About The Beer: All The Way May

By Greg Carlson

jtoinindy.PNG

It means the sun is chirping and the birds are shining, because winter is dead!

Maibock is a fascinating historical style, due in no small part to how inconclusive said history is. The generally accepted story starts predictably with the strong Bock beers of Einbeck, Germany, during the Middle Ages, with something possibly most closely resembling today’s Weizenbocks being the earliest iterations. Over time, these caught the eyes and taste buds of the Bavarians in southern Germany - including the royal household, who ended up poaching an Einbeck brewer in the early 17th century to brew the style at their own brewery, Hofbrauhaus. 

(Fun fact: in the Bavarian dialect, Einbeck would be pronounced more like “ein bock,” which roughly means “billy goat.” This is why goats are so prominent in Bock labeling!) 

What that brewer created was called Maibock, but more closely resembled what we would consider a Traditional Bock, due to the dark color that would have been standard at the time since pale colored malts wouldn’t become popular for 200 more years. And this is where the history gets fuzzy - when those pale colored malts did become popular in the 1800s, golden lagers exploded in popularity (this is Pilsner, mind you) and influenced brewing the whole world over. It is assumed that around this time Maibocks started taking on their modern, paler Helles form, which makes sense because brewing a brown lager for the spring is just a silly idea!

However it ended up there, Maibocks today are understood to be strong lagers (Bock strength generally means an ABV between 6.3-7.5%) of broadly golden hue, with a malt-forward - but not overly sweet or toasty and certainly not roasty - aroma and flavor, backed by a tight hop bitterness. 
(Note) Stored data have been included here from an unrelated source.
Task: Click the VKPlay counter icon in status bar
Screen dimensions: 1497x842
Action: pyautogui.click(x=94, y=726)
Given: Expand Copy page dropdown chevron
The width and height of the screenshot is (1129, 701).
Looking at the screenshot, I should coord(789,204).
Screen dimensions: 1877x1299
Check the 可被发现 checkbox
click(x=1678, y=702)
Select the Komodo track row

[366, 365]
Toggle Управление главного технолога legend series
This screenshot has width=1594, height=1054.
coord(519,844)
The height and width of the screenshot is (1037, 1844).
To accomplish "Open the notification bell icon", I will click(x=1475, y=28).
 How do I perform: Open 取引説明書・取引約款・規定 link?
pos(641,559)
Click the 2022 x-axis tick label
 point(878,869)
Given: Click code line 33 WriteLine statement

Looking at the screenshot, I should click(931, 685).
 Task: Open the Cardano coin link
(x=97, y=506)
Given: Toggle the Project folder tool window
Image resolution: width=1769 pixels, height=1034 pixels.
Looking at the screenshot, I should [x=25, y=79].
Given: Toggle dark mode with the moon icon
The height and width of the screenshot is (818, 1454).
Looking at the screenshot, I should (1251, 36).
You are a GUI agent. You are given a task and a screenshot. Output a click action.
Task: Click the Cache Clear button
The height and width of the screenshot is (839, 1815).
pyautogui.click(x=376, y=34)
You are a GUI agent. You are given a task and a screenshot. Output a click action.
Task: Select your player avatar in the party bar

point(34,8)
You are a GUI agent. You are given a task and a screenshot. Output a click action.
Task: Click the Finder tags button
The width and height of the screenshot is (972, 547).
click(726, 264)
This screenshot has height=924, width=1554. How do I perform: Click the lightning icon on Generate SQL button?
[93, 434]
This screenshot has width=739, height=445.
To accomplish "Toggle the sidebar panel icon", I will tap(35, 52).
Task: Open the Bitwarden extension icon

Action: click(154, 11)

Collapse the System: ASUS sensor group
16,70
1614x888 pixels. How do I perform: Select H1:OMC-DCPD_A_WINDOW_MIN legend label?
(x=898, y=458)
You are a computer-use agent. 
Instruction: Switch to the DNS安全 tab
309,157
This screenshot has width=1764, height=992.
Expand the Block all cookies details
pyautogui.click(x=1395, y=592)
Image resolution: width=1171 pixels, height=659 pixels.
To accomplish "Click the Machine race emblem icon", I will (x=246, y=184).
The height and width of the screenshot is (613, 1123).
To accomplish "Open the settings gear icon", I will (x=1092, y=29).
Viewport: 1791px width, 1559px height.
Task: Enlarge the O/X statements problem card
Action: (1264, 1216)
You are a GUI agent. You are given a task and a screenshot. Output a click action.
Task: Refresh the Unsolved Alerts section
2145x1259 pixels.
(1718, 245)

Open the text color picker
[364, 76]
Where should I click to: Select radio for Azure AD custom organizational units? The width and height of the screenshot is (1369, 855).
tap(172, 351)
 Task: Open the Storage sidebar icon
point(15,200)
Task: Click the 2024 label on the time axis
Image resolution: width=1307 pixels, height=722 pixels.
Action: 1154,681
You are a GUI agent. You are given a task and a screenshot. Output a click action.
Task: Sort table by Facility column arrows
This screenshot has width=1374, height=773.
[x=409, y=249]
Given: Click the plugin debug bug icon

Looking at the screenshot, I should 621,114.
And we made one! Here’s how we did it:

We predictably start with the same Pilsner and Pale malt blend from our friends at Stone Path Malt that we build Three Decker from (the BJCP states that Maibocks can either be thought of as Traditional Bocks brewed to be paler, or Helles lagers brewed to Bock strength. Both seem fair to us, but we favored the latter approach since we already brew a Helles lager). We tailor our mash process and water profile to create a beer that can be boringly described as being not too thin but not too sweet. Well-attenuated but no-less-than-medium-bodied is our goal. As is the case with many of the pale lager varieties, if a brewer accomplishes this, they will achieve a beer that is not just balanced between flavor and drinkability, but actually exists in a quantum state of being at once both perfectly flavorful and perfectly drinkable. It is THE BEST.

From there, we hop aggressively with our single favorite German hop, Saphir, in part because the style guidelines call for a relatively heavy hopping hand, and in part because if we didn’t we may as well call this beer Six Decker. Saphir has the familiar florality and pleasant approachability of the traditional German noble hops, but with a distinct bright citrus note that’s well-suited for the American palate or at least *my* American palate because I think that hop rules. We find said distinct bright citrus note plays nicely with the subtle sweetness of the malt.

After that we proceed with our typical lager fermentation and conditioning regimen, which leaves the beer clean and clear and free of any undesirable levels of ester or phenols or sulfur and the like. Then, per usual, our friends at State 64 helped us get it into cans, adorned with some of Danielle Brooks’s best work yet (love those scenescapes, Brooksy!), and now we’re selling it to you!

All The Way May is a full-bodied golden lager with familiar and assertive malt flavors of bread dough and honey, and a complex malty fruitiness (kinda like cherries), and hop fruitiness (kinda like tangerines) with just a touch of bitterness rounding the whole production out. It’s been a standout staff favorite so far, and we hope you enjoy it too!